## What the exercise asks
Each line from the one containing "This screenshot has width=980, height=1010." through the end of the entries below must be output exactly; no other line belongs.

The data Start Marker

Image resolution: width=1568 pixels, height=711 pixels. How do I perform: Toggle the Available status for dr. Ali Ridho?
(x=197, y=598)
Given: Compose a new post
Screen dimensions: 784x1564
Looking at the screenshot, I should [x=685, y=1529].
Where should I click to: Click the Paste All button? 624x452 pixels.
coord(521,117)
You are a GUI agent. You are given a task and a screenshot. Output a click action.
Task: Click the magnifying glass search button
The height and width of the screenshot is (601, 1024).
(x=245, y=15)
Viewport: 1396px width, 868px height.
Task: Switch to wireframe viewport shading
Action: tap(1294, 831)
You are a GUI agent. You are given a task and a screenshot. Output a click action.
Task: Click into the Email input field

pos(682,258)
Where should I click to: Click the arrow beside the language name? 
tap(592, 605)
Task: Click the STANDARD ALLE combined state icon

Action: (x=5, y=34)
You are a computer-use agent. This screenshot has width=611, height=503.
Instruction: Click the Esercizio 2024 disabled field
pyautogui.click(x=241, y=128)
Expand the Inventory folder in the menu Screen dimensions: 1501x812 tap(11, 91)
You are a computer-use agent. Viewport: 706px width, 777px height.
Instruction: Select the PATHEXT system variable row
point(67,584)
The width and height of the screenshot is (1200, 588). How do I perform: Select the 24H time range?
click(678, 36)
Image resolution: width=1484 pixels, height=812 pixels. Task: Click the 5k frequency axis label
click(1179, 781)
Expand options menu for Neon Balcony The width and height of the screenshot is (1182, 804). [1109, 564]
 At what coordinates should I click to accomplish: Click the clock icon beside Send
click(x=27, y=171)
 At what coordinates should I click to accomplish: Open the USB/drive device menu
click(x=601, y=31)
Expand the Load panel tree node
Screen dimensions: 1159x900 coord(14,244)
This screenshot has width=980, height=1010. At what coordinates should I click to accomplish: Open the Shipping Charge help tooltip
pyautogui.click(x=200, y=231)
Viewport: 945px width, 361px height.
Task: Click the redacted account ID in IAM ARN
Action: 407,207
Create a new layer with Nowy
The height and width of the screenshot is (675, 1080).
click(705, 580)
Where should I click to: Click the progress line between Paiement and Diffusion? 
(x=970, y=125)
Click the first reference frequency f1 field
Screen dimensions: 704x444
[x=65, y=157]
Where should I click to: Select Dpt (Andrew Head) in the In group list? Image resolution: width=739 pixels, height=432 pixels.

The data End Marker

## Answer section
This screenshot has width=980, height=1010. At what coordinates should I click to accomplish: Open the Shipping Charge help tooltip
pyautogui.click(x=200, y=231)
Viewport: 945px width, 361px height.
Task: Click the redacted account ID in IAM ARN
Action: 407,207
Create a new layer with Nowy
The height and width of the screenshot is (675, 1080).
click(705, 580)
Where should I click to: Click the progress line between Paiement and Diffusion? 
(x=970, y=125)
Click the first reference frequency f1 field
Screen dimensions: 704x444
[x=65, y=157]
Where should I click to: Select Dpt (Andrew Head) in the In group list? Image resolution: width=739 pixels, height=432 pixels.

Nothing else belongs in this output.